Sunday, October 9, 2022

Dingle Peninsula, Ireland: Final Post of our North Sea Encirclement

The weather today was pretty wild.  We enjoyed sideways rain mostly until about two in the afternoon.  That was OK with us since this is the final day of the trip other than the two-day effort to return home.  So we had already planned on using the day to do a last load of laundry, prepare our bags for the trip home and to just sit, relax, and reminisce.  As this was a long trip, we have lots of reminiscing available.

Tomorrow we drive to Dublin, which will take about 5 hours.  On Tuesday we travel to London via Aerlingus, then from London to New York (JFK) via Virgin Atlantic and from New York to Columbus via United.  From the airport we will Uber to where we parked our car, and then drive home, where for the first time in about three months we will sleep in our own beds.

════

*The request*: Render this sentence from the Dingle Peninsula travel post in Spanish: "Tomorrow we drive to Dublin, which will take about 5 hours." The listing has no connection to the travel post.

*Information supplied*:
════

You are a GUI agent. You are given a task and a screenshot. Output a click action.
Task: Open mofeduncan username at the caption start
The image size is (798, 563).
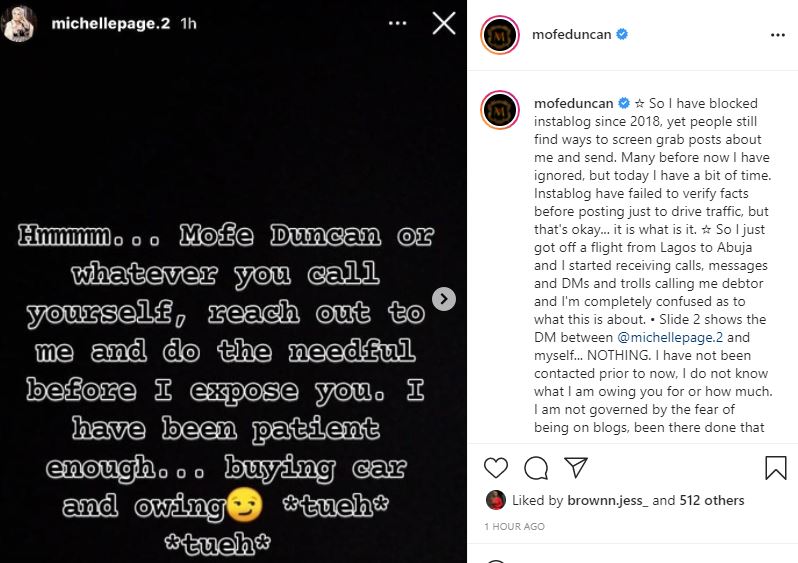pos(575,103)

════

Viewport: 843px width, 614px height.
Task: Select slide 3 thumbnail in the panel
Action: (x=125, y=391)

════

*The output*: Mañana vamos en coche a Dublín, lo que nos llevará unas 5 horas.